Questa decisione fu coerente con la logica repubblicana e può essere considerata una delle più grandi decisioni della Repubblica francese del tardo 19° secolo. L'amnistia è un gesto simbolico di riconciliazione sociale o, per essere più precisi, di riconciliazione civile. Si trattò di decretare l'oblio del passato per ricostituire l'unità perduta. I condannati furono reintegrati nella società con i diritti civili di cui vennero privati, e la società li ha protetti da una memoria dei fatti che avrebbe potuto mettere a repentaglio il loro reinserimento sociale o minare le vite delle loro famiglie. Ricostituire un'unità persa, questo fu il progetto. Gambetta, nel suo discorso del 21 giugno 1880, spiegò che bisognava dimenticare "Quando ci libereremo di questo cencio di guerra civile? ... Dobbiamo chiudere il libro di questi ultimi dieci anni, e mettere una pietra tombale sull’oblio dei crimini e dei resti della Comune, perché c'è solo una Francia e una Repubblica".

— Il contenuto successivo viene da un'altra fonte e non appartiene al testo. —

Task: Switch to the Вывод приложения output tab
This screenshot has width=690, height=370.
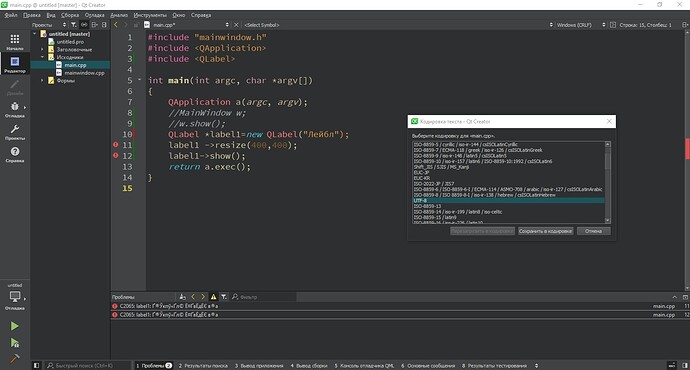Action: [259, 366]
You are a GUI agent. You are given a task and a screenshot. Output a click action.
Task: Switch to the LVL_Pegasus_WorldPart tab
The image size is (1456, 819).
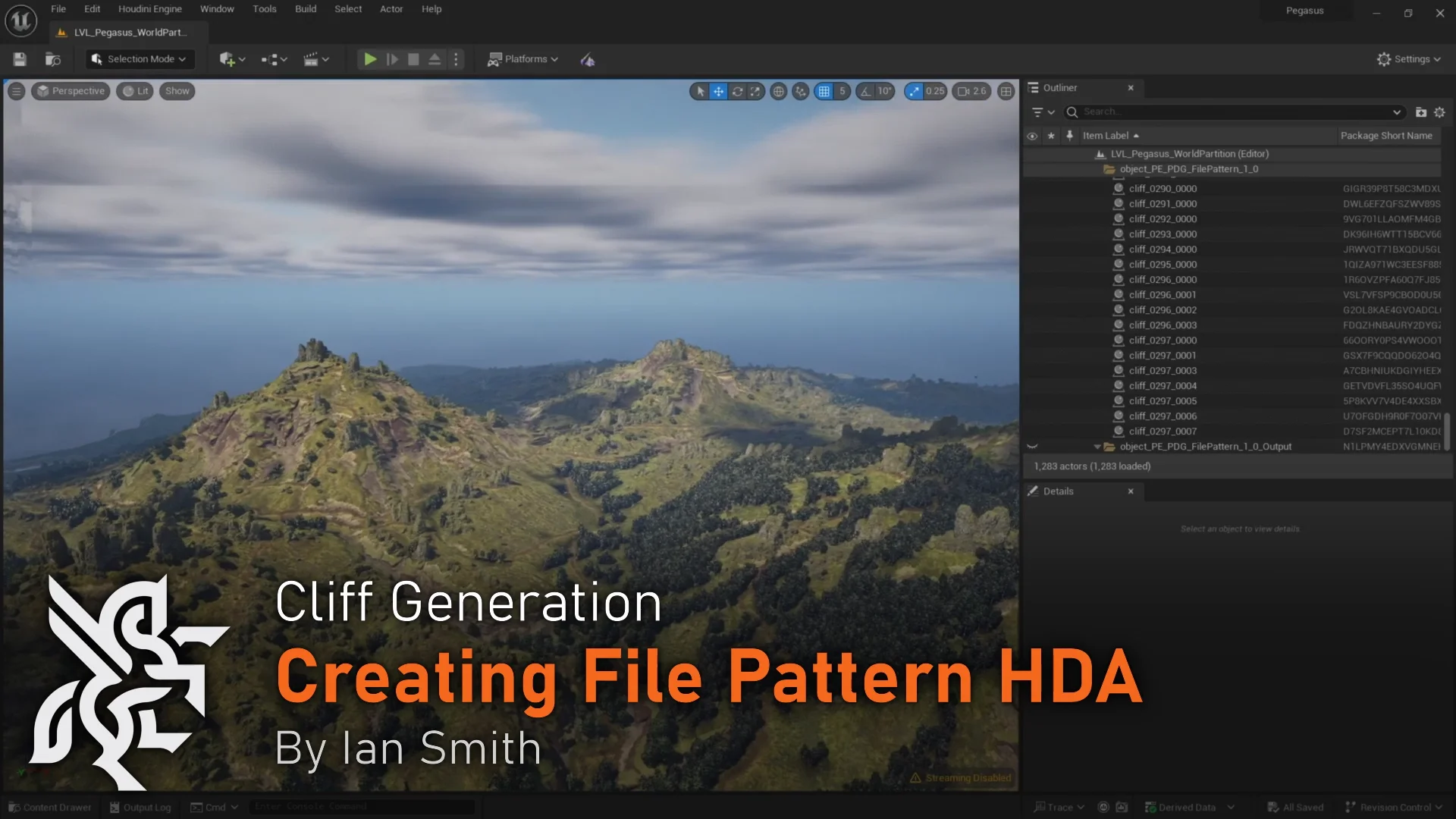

L’11 luglio 1880, il progetto di legge del governo per la piena amnistia fu votato ottenendo 312 voti favorevoli contro 136; gli esuli e i deportati poterono così tornare in Francia.
L'amnistia consentì uguali diritti agli ex detenuti e fece capire che la repressione alla Comune fu fatta da uomini che non erano molto repubblicani. Soprattutto, è stata una grande repressione politica, a prescindere dai giudizi delle corti e dai commenti della stampa di destra; la Comune non è stata quella grande operazione di rapina che i giudici avevano descritto, ma fu una rivoluzione politica.


Victor Hugo e l’amnistia della Comune

Alla riunione del 22 maggio 1876, il duca d’Audiffret-Pasquier, presidente del Senato, diede la parola al più illustre dei suoi colleghi, Victor Hugo, per presentare la sua "sanatoria" di amnistia.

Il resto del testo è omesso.